This month, I am taking a break from our postal policy discussion to inform my readers on the front line of a recent push by the Postal Inspection Service to enforce compliance with Move Update regulations. While I can't give you legal advice in this column, current regulations and statutes do provide some guidance in helping you assess the potential exposure facing you or your customers.

I have the greatest respect and admiration for Postal Inspectors. "The United States Postal Inspection Service has a long, proud and successful history of fighting criminals who attack our nation's postal system and misuse it to defraud, endanger or otherwise threaten the American public . . . . Postal Inspectors are federal law enforcement officers who carry firearms, make arrests and serve federal search warrants and subpoenas."
For decades, Postal Inspectors have demonstrated bravery and professionalism fighting criminals in cases involving child exploitation rings, identity theft, mail scams, drug trafficking and other fraudulent schemes that operate through the mail. But in the past year, the Inspection Service has re-trained a cadre of Postal Inspectors and sent them out to "fight . . . criminals who attack our nation's postal system" by failing to fully update new addresses under Move Update.

While the Inspection Service has always had authority to investigate and assess revenue deficiencies, since January the number of revenue deficiency investigations involving Move Update compliance has ballooned. Some say that Postal Service recoveries for alleged Move Update "noncompliance" are already in the millions, certainly a help to the bottom line given the Postal Service's current cash flow crisis.

Here's the Inspection Service's argument: Large mailers of First Class Mail are eligible for work sharing discounts only if they meet certain address hygiene conditions, including complicated Move Update requirements. Most large mailers choose to run NCOALink every 95 days in order to comply with Move Update. But compliance requires more than just running NCOA - mailers must go back and update their address lists by replacing the NCOA-matched old addresses with the new addresses. Even if a mailer thinks - or knows - it has other sources of information that provide more reliable or updated addresses than the NCOA system (such as direct communication with a customer), it can't just ignore the NCOA reports. At the very least, it needs to document why it is not making each address change or formally apply to the Postal Service for an exception - prior to being audited.

Here's the catch: The Postal Service acknowledges that in any large mailing, there will always be some pieces that have old addresses, and it thus has a certain tolerance level of noncompliance. But if your Move Update compliance falls below that (unspecified) tolerance level, based on an (unspecified) number of samples pieces, then every piece in that mailing will be assessed the full rate, not just the percentage of noncompliant pieces. And the Inspection Service may well impose this surcharge on every one of your mailings for an entire year. To calculate your "revenue deficiency exposure," multiply $.07 (the average difference between full and discounted rates) times your total pieces over the year.
But that's not all.
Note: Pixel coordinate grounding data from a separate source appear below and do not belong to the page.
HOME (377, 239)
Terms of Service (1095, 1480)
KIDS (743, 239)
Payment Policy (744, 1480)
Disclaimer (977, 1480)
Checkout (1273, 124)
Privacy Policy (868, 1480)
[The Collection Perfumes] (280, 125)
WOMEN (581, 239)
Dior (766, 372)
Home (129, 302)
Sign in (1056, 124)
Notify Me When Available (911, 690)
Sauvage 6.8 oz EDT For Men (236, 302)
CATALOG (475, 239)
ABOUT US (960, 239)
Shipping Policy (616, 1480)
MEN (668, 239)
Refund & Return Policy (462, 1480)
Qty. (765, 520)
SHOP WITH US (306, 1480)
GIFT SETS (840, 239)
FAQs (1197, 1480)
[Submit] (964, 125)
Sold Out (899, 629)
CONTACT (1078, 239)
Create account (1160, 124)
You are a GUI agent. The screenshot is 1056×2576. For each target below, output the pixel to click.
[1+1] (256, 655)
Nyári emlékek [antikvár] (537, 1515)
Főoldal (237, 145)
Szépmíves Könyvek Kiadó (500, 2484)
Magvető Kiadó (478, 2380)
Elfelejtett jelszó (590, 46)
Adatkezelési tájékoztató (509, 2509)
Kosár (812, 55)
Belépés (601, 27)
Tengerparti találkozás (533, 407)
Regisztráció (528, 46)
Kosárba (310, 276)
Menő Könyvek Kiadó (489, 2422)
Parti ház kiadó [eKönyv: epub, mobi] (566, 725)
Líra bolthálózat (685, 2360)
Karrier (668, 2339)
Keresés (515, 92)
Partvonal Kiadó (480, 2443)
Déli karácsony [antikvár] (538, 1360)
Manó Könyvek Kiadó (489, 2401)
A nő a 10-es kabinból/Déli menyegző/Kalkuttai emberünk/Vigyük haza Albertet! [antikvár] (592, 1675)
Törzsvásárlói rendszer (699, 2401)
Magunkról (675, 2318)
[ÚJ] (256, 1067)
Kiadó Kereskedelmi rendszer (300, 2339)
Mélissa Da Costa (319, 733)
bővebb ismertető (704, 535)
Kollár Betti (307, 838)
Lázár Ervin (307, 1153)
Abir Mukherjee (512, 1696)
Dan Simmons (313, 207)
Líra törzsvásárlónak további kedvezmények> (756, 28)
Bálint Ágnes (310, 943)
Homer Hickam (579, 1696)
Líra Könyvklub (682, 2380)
You run another risk under the False Claims Act, 31 U.S.C. Section 3729, et. seq. If you "knowingly" ignore updating addresses returned by NCOA, the Inspection Service may contend that you have "defrauded the government" under the False Claims Act. The law specifies that "[n]o proof of specific intent to defraud is required," and "knowingly" does not required "actual" knowledge: "deliberate ignorance" or "reckless disregard" is enough. Under the False Claims Act, your exposure skyrockets to (a) the full rate surcharge for every piece of discounted mail in the past six years, plus (b) up to $11,000 for each mailing statement submitted during that time period, plus (c) the sum of (a) and (b) times three for treble damages.

While the Inspection Service's enforcement efforts have thus far targeted First Class Mail, it is likely that they will be expanded to Standard Mail under the new Move Update requirements for Standard Mail. In fact, a few months ago, in a little-noticed filing, the Postal Service asked for and obtained PRC approval for a "Move Update Noncompliance Charge for Standard Mail pieces" to become effective on January 4, 2010, that would "[a]dd $.07 per piece in a mailing that does not comply with the Move Update standards."

So I have two pieces of common sense (non-legal) advice for my readers: The first is prevention: Read the fine print certification on the Postage Statements that you sign and then calculate your potential exposure. So that you can sleep at night, reassure yourself that you or your vendor is in full compliance with Move Update. The second piece of advice is damage control: If a Postal Inspector knocks on your door, remember the Miranda case and say nothing until you contact your lawyer - anything you say can - and probably will - be used against you.